But Rivera throws a curve ball by having Professor Bee and his female assistant chase our protagonists down while en route. But why? Surely, not for Cricket Bro’s apparent feelings toward Mark, nor for such a pointless application. Something else is afoot. At the very least, Rivera gives us some good old-fashioned drama and action that leaves us puzzled. Is Cricket Bro the head villain or Professor Bee? Or are they the real good guys and Mark’s associates the bad guys who have apparently misled Mark?

Today, we focus on the Peregrine falcon, a popular species, even here in Minnesota. A family of Peregrines were the much-observed and reported-on focus of local TV station WCCO several years ago. The DNR had added a live webcam to a nesting box placed by the Midwest Peregrine Society atop a building in downtown St. Paul. Nearly daily reports on WCCO News showed mommy and daddy Peregrine nursing the eggs that eventually became a family of chicks. Problematic grammar aside (e.g. the caption in the penultimate panel), today’s nature strip is interesting, though the art doesn’t seem up to Rivera’s usual standard. Of course, other critics will quickly remark that none of her art is up to the standards of the old Mark Trail strips. But that is a false comparison, as I have noted before. Rivera is not trying to emulate that quaint style that had become as much a trademark of Mark Trail as the characters, themselves.

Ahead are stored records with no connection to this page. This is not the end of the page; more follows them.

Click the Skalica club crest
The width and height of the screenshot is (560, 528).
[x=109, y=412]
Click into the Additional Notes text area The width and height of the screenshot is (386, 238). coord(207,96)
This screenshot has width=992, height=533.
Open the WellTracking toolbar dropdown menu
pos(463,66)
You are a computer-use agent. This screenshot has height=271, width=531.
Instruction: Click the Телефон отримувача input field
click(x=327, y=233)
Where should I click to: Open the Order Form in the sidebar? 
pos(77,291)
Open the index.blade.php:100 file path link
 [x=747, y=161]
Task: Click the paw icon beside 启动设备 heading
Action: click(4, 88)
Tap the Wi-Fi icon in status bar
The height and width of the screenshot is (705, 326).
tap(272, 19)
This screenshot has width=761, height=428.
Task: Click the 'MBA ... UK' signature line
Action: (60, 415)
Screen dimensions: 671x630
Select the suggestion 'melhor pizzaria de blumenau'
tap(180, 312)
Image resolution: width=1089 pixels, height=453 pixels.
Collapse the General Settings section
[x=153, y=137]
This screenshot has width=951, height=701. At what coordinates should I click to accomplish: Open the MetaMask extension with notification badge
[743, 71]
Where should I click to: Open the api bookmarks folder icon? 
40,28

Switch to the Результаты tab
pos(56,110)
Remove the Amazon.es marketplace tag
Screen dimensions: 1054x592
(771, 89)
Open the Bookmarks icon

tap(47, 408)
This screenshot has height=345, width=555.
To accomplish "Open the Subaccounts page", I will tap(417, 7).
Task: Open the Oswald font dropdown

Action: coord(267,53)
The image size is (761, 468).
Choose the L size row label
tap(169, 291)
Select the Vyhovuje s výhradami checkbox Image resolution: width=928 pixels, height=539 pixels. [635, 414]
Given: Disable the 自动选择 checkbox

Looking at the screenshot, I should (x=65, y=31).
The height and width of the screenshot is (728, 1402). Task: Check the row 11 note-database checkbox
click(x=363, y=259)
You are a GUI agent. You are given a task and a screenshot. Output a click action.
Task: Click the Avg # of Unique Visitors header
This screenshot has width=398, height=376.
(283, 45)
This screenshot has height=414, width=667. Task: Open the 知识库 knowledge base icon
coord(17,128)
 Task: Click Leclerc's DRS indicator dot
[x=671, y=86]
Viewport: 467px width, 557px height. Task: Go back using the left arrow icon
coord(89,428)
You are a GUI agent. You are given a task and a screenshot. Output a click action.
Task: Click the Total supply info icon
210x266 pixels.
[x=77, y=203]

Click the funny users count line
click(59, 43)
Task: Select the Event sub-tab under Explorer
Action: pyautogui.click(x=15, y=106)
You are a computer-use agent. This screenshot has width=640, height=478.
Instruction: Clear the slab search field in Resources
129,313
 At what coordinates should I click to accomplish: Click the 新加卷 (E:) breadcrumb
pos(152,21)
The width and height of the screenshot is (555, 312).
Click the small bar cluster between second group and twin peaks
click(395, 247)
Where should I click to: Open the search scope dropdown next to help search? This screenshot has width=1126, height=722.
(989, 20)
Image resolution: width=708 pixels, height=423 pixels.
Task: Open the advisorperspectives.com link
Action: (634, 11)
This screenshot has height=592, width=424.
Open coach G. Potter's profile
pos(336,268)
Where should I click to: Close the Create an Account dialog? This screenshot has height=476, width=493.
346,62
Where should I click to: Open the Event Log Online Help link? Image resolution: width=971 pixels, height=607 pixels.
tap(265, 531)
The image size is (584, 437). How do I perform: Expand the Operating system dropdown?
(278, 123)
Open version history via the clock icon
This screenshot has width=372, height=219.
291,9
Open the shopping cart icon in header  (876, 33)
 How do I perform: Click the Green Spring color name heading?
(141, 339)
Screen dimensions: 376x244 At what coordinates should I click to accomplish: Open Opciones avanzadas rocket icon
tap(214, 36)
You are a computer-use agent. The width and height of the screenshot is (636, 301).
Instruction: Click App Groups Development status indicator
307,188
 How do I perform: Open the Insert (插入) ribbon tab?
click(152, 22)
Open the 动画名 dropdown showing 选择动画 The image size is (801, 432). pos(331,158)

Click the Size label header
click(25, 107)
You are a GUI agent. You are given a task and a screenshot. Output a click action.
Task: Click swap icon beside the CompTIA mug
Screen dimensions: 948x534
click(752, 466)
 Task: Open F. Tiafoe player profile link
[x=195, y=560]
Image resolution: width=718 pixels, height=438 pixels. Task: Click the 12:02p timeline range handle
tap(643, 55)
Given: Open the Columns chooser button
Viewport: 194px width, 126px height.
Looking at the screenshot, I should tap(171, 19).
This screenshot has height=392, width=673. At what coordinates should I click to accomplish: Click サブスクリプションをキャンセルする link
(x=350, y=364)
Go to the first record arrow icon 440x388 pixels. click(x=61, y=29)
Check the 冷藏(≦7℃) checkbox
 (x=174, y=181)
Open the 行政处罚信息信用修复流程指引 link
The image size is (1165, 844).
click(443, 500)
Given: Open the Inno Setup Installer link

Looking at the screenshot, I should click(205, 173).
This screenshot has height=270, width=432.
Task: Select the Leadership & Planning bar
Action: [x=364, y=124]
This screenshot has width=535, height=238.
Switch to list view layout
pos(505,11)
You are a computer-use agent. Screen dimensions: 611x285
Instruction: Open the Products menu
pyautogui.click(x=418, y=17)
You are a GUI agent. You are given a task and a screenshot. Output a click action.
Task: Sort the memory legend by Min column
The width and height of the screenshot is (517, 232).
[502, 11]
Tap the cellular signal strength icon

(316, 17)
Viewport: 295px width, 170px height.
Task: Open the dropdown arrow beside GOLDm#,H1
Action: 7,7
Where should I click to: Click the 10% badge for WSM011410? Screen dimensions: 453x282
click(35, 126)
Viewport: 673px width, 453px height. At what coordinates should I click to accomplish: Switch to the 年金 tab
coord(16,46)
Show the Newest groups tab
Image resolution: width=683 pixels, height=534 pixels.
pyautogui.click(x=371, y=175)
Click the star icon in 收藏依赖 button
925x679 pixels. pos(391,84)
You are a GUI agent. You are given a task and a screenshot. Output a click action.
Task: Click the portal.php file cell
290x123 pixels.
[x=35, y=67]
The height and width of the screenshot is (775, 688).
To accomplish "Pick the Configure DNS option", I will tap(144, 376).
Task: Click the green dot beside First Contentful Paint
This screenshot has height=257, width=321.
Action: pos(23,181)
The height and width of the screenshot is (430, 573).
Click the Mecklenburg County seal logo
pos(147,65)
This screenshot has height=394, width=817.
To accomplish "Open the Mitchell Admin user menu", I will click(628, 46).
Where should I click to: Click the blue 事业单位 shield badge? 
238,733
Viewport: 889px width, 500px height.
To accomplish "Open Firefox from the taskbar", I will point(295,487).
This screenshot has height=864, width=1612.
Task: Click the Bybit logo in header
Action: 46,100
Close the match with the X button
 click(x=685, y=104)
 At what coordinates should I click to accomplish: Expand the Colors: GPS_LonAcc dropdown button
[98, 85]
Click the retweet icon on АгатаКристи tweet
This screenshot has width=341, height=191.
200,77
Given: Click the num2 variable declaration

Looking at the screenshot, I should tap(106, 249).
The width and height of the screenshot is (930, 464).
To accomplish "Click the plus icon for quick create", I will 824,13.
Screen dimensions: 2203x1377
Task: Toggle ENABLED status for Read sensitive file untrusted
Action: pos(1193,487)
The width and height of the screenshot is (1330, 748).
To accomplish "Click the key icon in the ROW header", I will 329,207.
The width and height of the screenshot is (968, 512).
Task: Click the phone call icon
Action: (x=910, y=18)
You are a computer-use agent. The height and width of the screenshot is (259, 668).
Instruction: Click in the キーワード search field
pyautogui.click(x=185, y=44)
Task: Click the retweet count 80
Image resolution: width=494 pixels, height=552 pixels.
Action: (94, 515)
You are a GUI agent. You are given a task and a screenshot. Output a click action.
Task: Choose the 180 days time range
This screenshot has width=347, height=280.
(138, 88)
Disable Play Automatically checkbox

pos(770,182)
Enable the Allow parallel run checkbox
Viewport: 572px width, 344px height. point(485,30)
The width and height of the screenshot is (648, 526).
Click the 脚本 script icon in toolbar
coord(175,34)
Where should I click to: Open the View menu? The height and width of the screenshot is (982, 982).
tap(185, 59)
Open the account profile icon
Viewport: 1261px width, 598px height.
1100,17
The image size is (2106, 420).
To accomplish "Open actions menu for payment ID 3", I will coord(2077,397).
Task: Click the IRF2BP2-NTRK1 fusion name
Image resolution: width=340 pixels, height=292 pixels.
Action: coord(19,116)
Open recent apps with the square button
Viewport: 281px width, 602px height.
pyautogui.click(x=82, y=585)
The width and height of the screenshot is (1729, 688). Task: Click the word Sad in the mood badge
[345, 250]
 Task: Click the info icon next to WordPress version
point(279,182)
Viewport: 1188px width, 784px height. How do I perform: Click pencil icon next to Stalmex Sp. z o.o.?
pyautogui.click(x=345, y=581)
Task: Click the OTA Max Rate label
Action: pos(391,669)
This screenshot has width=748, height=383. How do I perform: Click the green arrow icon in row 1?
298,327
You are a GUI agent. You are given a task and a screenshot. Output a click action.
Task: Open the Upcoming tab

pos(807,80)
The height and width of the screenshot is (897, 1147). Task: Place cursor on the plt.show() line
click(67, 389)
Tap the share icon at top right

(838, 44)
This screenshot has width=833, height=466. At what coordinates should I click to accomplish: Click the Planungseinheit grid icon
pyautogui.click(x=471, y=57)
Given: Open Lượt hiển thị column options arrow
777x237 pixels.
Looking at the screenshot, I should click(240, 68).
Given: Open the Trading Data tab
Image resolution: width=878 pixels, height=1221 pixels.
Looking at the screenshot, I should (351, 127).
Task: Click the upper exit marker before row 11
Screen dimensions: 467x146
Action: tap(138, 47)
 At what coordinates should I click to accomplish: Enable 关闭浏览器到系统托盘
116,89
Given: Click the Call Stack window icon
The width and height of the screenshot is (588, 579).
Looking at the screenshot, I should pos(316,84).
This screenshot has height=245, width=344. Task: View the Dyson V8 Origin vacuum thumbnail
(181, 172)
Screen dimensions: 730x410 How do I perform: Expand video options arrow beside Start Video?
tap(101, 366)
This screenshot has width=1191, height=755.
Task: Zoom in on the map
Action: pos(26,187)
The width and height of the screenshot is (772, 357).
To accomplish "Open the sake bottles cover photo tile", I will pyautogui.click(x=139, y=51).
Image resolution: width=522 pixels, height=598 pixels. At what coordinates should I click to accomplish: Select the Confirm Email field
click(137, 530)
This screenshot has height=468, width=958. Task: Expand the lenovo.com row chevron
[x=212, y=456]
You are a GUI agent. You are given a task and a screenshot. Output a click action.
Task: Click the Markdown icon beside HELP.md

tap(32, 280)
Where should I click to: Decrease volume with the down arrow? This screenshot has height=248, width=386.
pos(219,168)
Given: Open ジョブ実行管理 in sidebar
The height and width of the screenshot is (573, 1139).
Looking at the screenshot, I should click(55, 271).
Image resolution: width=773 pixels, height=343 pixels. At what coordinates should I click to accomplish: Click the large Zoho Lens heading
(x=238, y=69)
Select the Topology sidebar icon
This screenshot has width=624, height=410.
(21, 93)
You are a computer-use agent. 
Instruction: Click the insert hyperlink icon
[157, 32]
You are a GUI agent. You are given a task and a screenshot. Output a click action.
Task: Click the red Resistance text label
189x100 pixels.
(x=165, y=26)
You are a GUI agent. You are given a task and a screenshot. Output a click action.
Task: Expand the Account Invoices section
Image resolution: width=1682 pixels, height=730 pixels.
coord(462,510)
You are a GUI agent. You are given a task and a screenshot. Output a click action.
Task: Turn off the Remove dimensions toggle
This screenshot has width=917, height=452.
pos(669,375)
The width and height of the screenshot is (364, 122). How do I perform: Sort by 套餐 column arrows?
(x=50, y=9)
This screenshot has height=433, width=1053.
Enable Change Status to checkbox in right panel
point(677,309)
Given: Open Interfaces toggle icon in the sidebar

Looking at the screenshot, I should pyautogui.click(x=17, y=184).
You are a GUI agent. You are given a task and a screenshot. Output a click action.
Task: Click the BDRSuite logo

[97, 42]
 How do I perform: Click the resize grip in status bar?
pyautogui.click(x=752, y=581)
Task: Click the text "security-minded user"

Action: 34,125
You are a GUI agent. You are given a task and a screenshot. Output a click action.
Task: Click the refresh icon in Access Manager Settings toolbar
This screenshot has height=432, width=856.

But what’s with the superfluous text in panel two: “Faster than any bird…on earth!” Well, where else would we expect to compare avian speeds!? Did NASA discover Martian falcons and forget to tell us?

Speaking of speed, Rivera’s comment about the influence on jet engine development looks correct. But it is important to note that she was not talking about the original creation of jet engines, but later developments, when jets attained supersonic speeds (Jet engine evolution inspired by the Peregrine Falcon – zackandscottkarmachameleons (wordpress.com)).

Finally, I like the fact that Rivera takes the trouble to dress Mark in clothing appropriate to the elevated height. Good attention to detail!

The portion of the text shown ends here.